Mid-Infrared Conductivity from Mid-Gap States Associated with Charge Stripes

TL;DR

This study investigates the optical conductivity in stripe-ordered La(2)NiO(4+d), revealing mid-gap states linked to charge stripes and their temperature-dependent behavior, providing insights relevant to cuprate superconductors.

Contribution

It demonstrates the decomposition of optical conductivity into components associated with stripe-related mid-gap states and thermal excitation effects, highlighting the role of charge stripes in optical properties.

Findings

Mid-infrared peak linked to stripe-related mid-gap states

Drude peak appears with thermal excitation of carriers

Mid-IR peak shifts to lower energy with temperature

Abstract

The optical conductivity of La(2-x)Sr(x)NiO(4) has been interpreted in various ways, but so far the proposed interpretations have neglected the fact that the holes doped into the NiO(2) planes order in diagonal stripes, as established by neutron and X-ray scattering.

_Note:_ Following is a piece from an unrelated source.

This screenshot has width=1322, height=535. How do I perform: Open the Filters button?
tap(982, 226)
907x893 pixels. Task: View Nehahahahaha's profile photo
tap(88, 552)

Here we present a study of optical conductivity in La(2)NiO(4+d) with d=2/15, a material in which the charge stripes order three-dimensionally. We show that the conductivity can be decomposed into two components, a mid-infrared peak that we attribute to transitions from the filled valence band into empty mid-gap states associated with the stripes, and a Drude peak that appears at higher temperatures as carriers are thermally excited into the mid-gap states. The shift of the mid-IR peak to lower energy with increasing temperature is explained in terms of the Franck-Condon effect. The relevance of these results to understanding the optical conductivity in the cuprates is discussed.